• [ASSIGNMENT]: Give back every line of the data below exactly.

(Saved entries)
══════════

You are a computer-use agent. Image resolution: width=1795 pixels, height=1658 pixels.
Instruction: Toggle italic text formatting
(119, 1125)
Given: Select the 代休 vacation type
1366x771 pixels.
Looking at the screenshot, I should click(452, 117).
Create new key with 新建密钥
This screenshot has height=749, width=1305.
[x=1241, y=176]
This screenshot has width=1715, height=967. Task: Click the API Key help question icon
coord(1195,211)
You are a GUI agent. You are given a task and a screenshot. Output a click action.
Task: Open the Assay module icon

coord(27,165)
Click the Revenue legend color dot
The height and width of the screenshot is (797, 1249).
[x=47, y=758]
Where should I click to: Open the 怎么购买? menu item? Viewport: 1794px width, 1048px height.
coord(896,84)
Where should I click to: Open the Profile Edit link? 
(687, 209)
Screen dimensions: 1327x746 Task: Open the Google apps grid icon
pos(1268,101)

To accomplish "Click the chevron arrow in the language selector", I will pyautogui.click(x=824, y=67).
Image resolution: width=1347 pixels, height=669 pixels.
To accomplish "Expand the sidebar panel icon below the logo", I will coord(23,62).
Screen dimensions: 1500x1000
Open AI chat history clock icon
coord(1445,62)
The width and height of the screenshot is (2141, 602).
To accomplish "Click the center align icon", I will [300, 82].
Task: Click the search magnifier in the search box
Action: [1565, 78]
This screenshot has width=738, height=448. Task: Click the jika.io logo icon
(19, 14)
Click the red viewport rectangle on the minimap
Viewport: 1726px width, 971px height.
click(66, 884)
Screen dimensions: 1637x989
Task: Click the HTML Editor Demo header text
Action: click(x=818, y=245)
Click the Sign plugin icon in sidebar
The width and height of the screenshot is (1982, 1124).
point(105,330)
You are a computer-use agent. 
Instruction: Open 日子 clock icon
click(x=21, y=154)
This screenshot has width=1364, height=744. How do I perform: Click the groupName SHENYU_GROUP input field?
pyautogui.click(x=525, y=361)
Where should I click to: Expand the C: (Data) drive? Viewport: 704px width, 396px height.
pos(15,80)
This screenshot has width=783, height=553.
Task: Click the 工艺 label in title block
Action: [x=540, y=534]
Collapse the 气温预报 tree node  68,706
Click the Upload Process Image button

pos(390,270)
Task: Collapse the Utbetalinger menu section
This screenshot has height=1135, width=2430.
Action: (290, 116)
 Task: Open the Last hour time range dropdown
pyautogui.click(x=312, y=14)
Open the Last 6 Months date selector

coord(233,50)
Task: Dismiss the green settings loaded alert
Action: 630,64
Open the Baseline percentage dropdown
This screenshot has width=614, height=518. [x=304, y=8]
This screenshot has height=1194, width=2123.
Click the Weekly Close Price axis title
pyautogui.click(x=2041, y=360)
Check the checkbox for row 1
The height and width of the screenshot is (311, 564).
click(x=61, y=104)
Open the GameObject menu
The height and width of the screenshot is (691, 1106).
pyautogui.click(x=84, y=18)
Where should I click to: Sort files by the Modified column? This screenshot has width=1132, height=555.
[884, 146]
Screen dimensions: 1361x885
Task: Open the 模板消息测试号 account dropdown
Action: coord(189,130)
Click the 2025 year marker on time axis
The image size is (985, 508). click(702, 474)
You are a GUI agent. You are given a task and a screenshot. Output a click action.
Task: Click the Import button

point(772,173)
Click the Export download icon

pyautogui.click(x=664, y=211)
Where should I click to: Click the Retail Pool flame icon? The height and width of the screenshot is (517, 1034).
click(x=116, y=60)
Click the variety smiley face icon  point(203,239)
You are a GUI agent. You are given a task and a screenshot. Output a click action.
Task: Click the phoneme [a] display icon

══════════

• [ANSWER]:
You are a computer-use agent. Image resolution: width=1795 pixels, height=1658 pixels.
Instruction: Toggle italic text formatting
(119, 1125)
Given: Select the 代休 vacation type
1366x771 pixels.
Looking at the screenshot, I should click(452, 117).
Create new key with 新建密钥
This screenshot has height=749, width=1305.
[x=1241, y=176]
This screenshot has width=1715, height=967. Task: Click the API Key help question icon
coord(1195,211)
You are a GUI agent. You are given a task and a screenshot. Output a click action.
Task: Open the Assay module icon

coord(27,165)
Click the Revenue legend color dot
The height and width of the screenshot is (797, 1249).
[x=47, y=758]
Where should I click to: Open the 怎么购买? menu item? Viewport: 1794px width, 1048px height.
coord(896,84)
Where should I click to: Open the Profile Edit link? 
(687, 209)
Screen dimensions: 1327x746 Task: Open the Google apps grid icon
pos(1268,101)

To accomplish "Click the chevron arrow in the language selector", I will pyautogui.click(x=824, y=67).
Image resolution: width=1347 pixels, height=669 pixels.
To accomplish "Expand the sidebar panel icon below the logo", I will coord(23,62).
Screen dimensions: 1500x1000
Open AI chat history clock icon
coord(1445,62)
The width and height of the screenshot is (2141, 602).
To accomplish "Click the center align icon", I will [300, 82].
Task: Click the search magnifier in the search box
Action: [1565, 78]
This screenshot has width=738, height=448. Task: Click the jika.io logo icon
(19, 14)
Click the red viewport rectangle on the minimap
Viewport: 1726px width, 971px height.
click(66, 884)
Screen dimensions: 1637x989
Task: Click the HTML Editor Demo header text
Action: click(x=818, y=245)
Click the Sign plugin icon in sidebar
The width and height of the screenshot is (1982, 1124).
point(105,330)
You are a computer-use agent. 
Instruction: Open 日子 clock icon
click(x=21, y=154)
This screenshot has width=1364, height=744. How do I perform: Click the groupName SHENYU_GROUP input field?
pyautogui.click(x=525, y=361)
Where should I click to: Expand the C: (Data) drive? Viewport: 704px width, 396px height.
pos(15,80)
This screenshot has width=783, height=553.
Task: Click the 工艺 label in title block
Action: [x=540, y=534]
Collapse the 气温预报 tree node  68,706
Click the Upload Process Image button

pos(390,270)
Task: Collapse the Utbetalinger menu section
This screenshot has height=1135, width=2430.
Action: (290, 116)
 Task: Open the Last hour time range dropdown
pyautogui.click(x=312, y=14)
Open the Last 6 Months date selector

coord(233,50)
Task: Dismiss the green settings loaded alert
Action: 630,64
Open the Baseline percentage dropdown
This screenshot has width=614, height=518. [x=304, y=8]
This screenshot has height=1194, width=2123.
Click the Weekly Close Price axis title
pyautogui.click(x=2041, y=360)
Check the checkbox for row 1
The height and width of the screenshot is (311, 564).
click(x=61, y=104)
Open the GameObject menu
The height and width of the screenshot is (691, 1106).
pyautogui.click(x=84, y=18)
Where should I click to: Sort files by the Modified column? This screenshot has width=1132, height=555.
[884, 146]
Screen dimensions: 1361x885
Task: Open the 模板消息测试号 account dropdown
Action: coord(189,130)
Click the 2025 year marker on time axis
The image size is (985, 508). click(702, 474)
You are a GUI agent. You are given a task and a screenshot. Output a click action.
Task: Click the Import button

point(772,173)
Click the Export download icon

pyautogui.click(x=664, y=211)
Where should I click to: Click the Retail Pool flame icon? The height and width of the screenshot is (517, 1034).
click(x=116, y=60)
Click the variety smiley face icon  point(203,239)
You are a GUI agent. You are given a task and a screenshot. Output a click action.
Task: Click the phoneme [a] display icon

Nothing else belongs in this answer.